MM. Philippe Séguin, René André et Charles de Courson. Très bien !

M. Michel Crépeau. Ce n’est pas un OVNI judiciaire, un électron libre, qui agit au gré des caprices d’une caste et qui aurait pour seul mérite d’avoir réussi le concours de l’Ecole nationale de la magistrature ! Vous avez des responsabilités. (Applaudissements sur les bancs du groupe Radical, Citoyen et Vert et du groupe socialiste.) Mais il convient d’attendre les conclusions de la commission Truche et de voir alors dans la sérénité nécessaire de la commission des lois ce qui doit être fait.

La torture existe dans notre pays, d’une manière que vous n’imaginez pas. Sous l’Ancien Régime, il y avait une peine qui s’appelait le pilori : l’on attachait le prévenu à un poteau ; deux cents ou trois cents personnes venaient le voir, au besoin lui crachaient dessus.

De nos jours, le pilori, c’est l’écran de télévision ou les journaux qui diffusent des photos de citoyens mis en examen, c’est-à-dire présumés innocents, mais les écrits restent, les photos restent, et voici autant de vies qui risquent d’être définitivement compromises et sacrifiées même lorsqu’il y a acquittement. Autre forme de torture, les menottes passées aux poignets de gens qui ne sont pas dangereux. S’ils le sont, s’ils risquent de s’évader, oui, qu’on leur passe les menottes, mais avec l’autorisation d’un magistrat et une ordonnance motivée. Sinon, montrer des innocents avec des menottes est un scandale indigne d’une nation civilisée ! (Applaudissements sur les bancs du groupe Radical, Citoyen et Vert et du groupe socialiste.)

M. Jean Tardito. Très bien !

M. Michel Crépeau. Il faudra peut-être en sortir un jour. Robert Badinter, l’un de mes maîtres à penser après

Mendès France, avait tenté de limiter les cas de détention provisoire en matière délictuelle ; en matière criminelle, d’accord, mais la règle devrait être l’assignation à résidence. Cela libérerait un peu de place dans les prisons et soulagerait les gardiens. Le problème de la prison est très simple. Il n’est pas de savoir pourquoi on y entre, mais dans quel état on en sort. C’est cela la sécurité publique ! (Applaudissements sur les bancs du groupe Radical, Citoyen et Vert et du groupe socialiste et sur plusieurs bancs du groupe communiste.)

Il faut reprendre le projet de M. Toubon sur l’appel des décisions de cours d’assises. Cela vous fait vraiment beaucoup de pain sur la planche !
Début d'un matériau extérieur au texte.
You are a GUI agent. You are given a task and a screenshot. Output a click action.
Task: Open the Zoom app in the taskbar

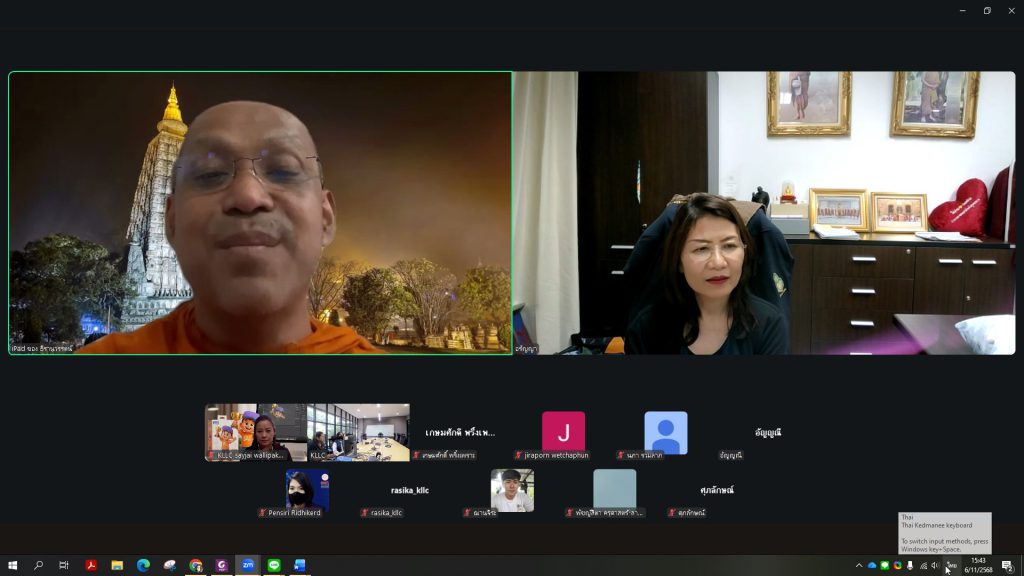(247, 565)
J’ai épuisé mon temps de parole et sans doute épuisé votre attention (Non ! Non ! sur divers bancs.)...

M. Jean-Pierre Brard. Bis !

M. Michel Crépeau. ... mais nous vivons un moment important de la vie de l’Assemblée nationale. Peut-être que dans notre groupe, et d’autres aussi, y compris dans le groupe communiste (Sourires), va s’instaurer une liberté de parole que nous ne connaissions guère jusqu’à présent.

Quand on appartenait au parti majoritaire, on marchait au canon, on votait tous comme un seul homme, en toutes circonstances, ce qui fait qu’au lendemain des élections, on connaissait d’avance tous les votes de la législature commençante − et c’est pourquoi les députés ne venaient pas tous dans l’hémicycle, et ils avaient bien raison ! Si vous changez cela, nous serons là, monsieur le Premier ministre, pour vous aider, pour vous critiquer, lorsque cela sera nécessaire, pour proposer et pour vous aider à réussir, car il est important que vous réussissiez.

Votre gouvernement est porteur de l’espérance des Français. Je sais que cette espérance, vous ne la décevrez pas, notamment par l’image que vous donnerez de la politique pour qu’elle retrouve tout son sens. La politique au sens vrai du terme, c’est une éthique pour la cité, et toute éthique, toute morale, tout choix entre le bien et le mal a pour justification la recherche du bonheur. C’est Aristote qui disait : la politique, c’est l’art de gouverner les peuples pour leur bonheur.

M. le Premier ministre, on ne gouverne un peuple que les pieds sur terre et le coeur dans les étoiles ! (Applaudissements sur les bancs du groupe Radical, Citoyen et Vert et du groupe socialiste et sur quelques bancs du groupe communiste.)